The current breast screening strategy for BRCA1 and BRCA2 carriers is annual MRI and mammography from the age of 25 to 75. An alternative strategy examined in this report involves annual screening with mammography as currently prescribed, but MRI only from age 25 to 50, thus saving approximately 1.4 million NOK for BRCA 1 carriers and 1.1 million NOK for BRCA2 carriers each year. A further reduction in cost will be achieved by introducing a screening program involving only annual mammography compared to the current practice resulting in 6,2 million NOK annual savings for both BRCA1 and BRCA2 mutation carriers.
The ideal way to investigate the effect of screening interventions is prospective studies starting follow-up when women are identified as mutation carriers and to follow them until potential breast cancer development. In our evaluation, only one study fulfilled this criterion. In the other studies, women were enrolled at the time of diagnosis and were retrospectively divided in groups depending on which screening regime they had been following.
Potential risk of radiation-induced breast cancer is highly relevant when choosing a screening modality for identifying breast cancers, in particular in young women carrying a mutation.
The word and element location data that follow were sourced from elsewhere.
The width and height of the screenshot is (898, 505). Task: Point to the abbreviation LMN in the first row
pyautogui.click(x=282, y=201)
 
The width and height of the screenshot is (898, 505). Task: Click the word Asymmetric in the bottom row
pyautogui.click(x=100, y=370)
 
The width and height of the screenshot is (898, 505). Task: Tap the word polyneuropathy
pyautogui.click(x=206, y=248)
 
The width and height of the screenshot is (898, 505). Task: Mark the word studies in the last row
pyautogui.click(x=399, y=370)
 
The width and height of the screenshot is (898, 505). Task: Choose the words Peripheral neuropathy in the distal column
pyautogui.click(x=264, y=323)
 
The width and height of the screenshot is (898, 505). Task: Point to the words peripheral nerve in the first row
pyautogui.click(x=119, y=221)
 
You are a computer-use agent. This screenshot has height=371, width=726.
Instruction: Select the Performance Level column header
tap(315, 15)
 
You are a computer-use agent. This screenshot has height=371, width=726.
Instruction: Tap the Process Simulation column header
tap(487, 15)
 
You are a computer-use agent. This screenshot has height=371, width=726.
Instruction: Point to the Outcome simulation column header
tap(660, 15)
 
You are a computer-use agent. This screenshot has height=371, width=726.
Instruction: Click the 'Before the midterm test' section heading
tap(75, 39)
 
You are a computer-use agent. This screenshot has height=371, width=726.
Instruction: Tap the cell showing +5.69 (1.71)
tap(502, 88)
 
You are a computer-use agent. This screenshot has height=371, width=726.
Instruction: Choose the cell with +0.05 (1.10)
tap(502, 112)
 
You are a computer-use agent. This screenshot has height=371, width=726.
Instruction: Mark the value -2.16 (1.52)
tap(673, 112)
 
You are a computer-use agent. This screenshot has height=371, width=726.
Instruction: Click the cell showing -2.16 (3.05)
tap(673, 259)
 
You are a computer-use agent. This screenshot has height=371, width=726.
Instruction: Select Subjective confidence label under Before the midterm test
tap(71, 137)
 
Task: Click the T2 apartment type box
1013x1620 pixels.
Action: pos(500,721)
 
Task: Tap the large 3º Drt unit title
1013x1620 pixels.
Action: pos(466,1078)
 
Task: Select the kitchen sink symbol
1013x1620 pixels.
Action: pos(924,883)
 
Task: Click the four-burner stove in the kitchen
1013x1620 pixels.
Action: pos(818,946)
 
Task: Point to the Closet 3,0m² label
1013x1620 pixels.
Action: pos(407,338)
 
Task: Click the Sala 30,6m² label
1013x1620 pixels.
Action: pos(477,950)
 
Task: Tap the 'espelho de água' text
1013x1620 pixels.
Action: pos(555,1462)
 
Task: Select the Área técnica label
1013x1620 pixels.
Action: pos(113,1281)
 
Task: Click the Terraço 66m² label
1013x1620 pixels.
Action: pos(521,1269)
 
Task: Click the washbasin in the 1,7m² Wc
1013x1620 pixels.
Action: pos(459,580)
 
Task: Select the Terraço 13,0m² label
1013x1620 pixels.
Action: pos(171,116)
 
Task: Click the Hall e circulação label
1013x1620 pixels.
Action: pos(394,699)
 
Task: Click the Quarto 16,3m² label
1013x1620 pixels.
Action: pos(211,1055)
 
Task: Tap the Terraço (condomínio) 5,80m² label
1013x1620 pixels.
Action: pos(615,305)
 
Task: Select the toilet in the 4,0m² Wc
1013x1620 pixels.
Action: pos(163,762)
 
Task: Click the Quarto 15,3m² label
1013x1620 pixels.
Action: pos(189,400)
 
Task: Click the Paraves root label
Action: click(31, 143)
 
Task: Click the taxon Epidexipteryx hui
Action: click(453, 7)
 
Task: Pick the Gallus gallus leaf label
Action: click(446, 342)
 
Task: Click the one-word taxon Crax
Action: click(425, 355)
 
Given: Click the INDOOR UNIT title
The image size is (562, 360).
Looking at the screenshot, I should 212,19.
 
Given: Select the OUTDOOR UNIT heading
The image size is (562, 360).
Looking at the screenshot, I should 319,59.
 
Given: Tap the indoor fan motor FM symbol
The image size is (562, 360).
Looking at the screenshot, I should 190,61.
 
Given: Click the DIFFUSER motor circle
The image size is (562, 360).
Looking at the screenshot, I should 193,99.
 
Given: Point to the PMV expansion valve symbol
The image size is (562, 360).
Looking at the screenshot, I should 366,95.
However, we have not considered this in the present report.
Higher sensitivity but lower specificity are obtained when MRI and mammography are used in combination compared to mammography only for detection of breast cancers in BRCA1 and BRCA2 mutation carriers. Therefore, by the combined screening, more true positives will be found, but also more false positives. Adding MRI to an annual mammography-screening program has not shown to statistically significant reduce breast cancer mortality among women with hereditary breast and ovary cancer generally, or BRCA1 and BRCA2 mutations specifically, compared to mammography screening alone. The results suggests that if MRI is removed from the current Norwegian screening strategy, the consequence would be a reduction in MRI screening-related costs. Future studies should have longer follow-up and report the association between detected breast cancer, stage distribution at diagnosis and treatment costs.